This wasn’t Nigeria’s first time preparing for an outbreak. In 2014, the country successfully ended an outbreak of Ebola, and today, Nigeria is facing an outbreak of Lassa fever. But there’s one thing that has caught officials off guard. It’s easier to detect than the coronavirus, but perhaps just as hard to fight: fake news.
“There’s been a lot of misinformation and disinformation about it.”
“There’s been a lot of misinformation and disinformation about it,” said David Ajikobi, the Nigeria editor at Africa Check, an organization founded in 2012 to fight misinformation in African countries.
The fake news around the coronavirus has ranged from claims that millions of people have died to faux science suggesting that drinking boiled water can cure you of COVID-19. While fake news is a global problem, it is especially so in Nigeria — where false information on social media can quickly end up on legitimate news websites.
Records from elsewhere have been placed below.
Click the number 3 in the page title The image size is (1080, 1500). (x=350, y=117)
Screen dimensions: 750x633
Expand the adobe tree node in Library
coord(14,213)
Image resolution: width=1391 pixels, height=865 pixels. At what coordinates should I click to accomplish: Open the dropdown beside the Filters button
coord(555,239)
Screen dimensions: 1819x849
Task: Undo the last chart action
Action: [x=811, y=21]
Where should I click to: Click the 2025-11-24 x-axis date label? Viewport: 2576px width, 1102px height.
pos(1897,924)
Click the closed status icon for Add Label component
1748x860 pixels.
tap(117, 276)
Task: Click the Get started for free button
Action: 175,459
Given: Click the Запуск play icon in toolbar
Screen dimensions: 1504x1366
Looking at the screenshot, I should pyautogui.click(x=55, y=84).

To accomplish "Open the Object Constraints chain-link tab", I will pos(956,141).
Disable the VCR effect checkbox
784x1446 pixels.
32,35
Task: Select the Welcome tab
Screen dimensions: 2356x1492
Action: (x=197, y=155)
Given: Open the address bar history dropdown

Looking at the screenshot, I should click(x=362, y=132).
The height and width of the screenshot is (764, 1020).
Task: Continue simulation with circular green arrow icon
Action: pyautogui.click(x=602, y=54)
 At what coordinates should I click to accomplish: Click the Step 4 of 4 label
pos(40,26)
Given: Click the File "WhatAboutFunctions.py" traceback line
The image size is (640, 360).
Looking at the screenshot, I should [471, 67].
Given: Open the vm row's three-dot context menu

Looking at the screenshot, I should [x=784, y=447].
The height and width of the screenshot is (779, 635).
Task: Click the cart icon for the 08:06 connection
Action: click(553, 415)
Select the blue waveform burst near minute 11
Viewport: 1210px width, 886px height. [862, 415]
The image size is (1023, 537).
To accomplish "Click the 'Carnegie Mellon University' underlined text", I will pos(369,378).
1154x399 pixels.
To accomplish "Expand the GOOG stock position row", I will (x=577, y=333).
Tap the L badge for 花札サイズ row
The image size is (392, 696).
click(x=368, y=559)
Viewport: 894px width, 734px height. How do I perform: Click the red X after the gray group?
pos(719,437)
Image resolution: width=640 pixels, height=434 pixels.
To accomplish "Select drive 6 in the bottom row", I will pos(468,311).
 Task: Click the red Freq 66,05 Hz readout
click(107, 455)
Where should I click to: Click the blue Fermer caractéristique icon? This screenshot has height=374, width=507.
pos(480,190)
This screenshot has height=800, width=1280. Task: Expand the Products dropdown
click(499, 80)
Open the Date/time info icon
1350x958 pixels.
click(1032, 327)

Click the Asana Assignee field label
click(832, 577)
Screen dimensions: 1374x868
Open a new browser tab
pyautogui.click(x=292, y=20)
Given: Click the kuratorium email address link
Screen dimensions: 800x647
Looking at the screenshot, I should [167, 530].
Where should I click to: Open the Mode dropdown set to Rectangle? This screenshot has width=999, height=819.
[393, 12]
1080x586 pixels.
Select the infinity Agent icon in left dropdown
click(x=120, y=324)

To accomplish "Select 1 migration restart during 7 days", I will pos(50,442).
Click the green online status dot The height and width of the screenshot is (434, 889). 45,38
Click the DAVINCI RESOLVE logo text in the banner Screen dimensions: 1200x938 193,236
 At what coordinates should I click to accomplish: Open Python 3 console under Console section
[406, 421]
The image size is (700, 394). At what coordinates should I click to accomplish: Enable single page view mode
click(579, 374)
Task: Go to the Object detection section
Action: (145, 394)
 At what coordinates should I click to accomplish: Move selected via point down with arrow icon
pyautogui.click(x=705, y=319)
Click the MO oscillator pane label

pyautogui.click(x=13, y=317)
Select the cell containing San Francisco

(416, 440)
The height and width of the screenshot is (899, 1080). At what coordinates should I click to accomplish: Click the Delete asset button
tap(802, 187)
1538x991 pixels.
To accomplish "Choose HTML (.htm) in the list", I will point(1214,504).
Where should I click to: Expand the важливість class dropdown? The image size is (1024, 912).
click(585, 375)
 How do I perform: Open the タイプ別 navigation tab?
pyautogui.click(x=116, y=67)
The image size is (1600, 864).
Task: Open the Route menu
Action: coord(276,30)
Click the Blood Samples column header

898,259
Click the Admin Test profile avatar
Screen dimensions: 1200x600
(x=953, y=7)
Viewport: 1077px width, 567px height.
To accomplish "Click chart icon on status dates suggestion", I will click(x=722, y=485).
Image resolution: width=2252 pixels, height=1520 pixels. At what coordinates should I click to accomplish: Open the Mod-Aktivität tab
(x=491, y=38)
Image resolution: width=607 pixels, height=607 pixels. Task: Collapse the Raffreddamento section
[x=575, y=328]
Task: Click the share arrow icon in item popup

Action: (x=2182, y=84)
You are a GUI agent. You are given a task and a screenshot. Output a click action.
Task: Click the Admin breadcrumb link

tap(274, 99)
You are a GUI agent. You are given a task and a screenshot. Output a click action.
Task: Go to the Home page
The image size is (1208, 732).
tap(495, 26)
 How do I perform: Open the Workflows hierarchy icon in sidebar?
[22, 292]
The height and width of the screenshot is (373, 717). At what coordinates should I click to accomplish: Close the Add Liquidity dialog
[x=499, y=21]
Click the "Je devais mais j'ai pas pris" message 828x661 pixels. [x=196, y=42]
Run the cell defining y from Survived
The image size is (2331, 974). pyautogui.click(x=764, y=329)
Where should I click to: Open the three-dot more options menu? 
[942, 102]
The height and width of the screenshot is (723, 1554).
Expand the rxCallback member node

“So, you have cases where something is trending on Twitter or Facebook, and then the next morning, traditional newspapers put it on their front page,” Ajikobi said.
Africa Check has partnered with Facebook and other companies in the past in an effort to leverage the platforms used to spread fake news.
For example, earlier this year, Africa Check launched a new initiative on WhatsApp: a chatbot named Kweli, to which people can send information that needs to be verified or fact-checked. Kweli means “truth” in Kiswahili.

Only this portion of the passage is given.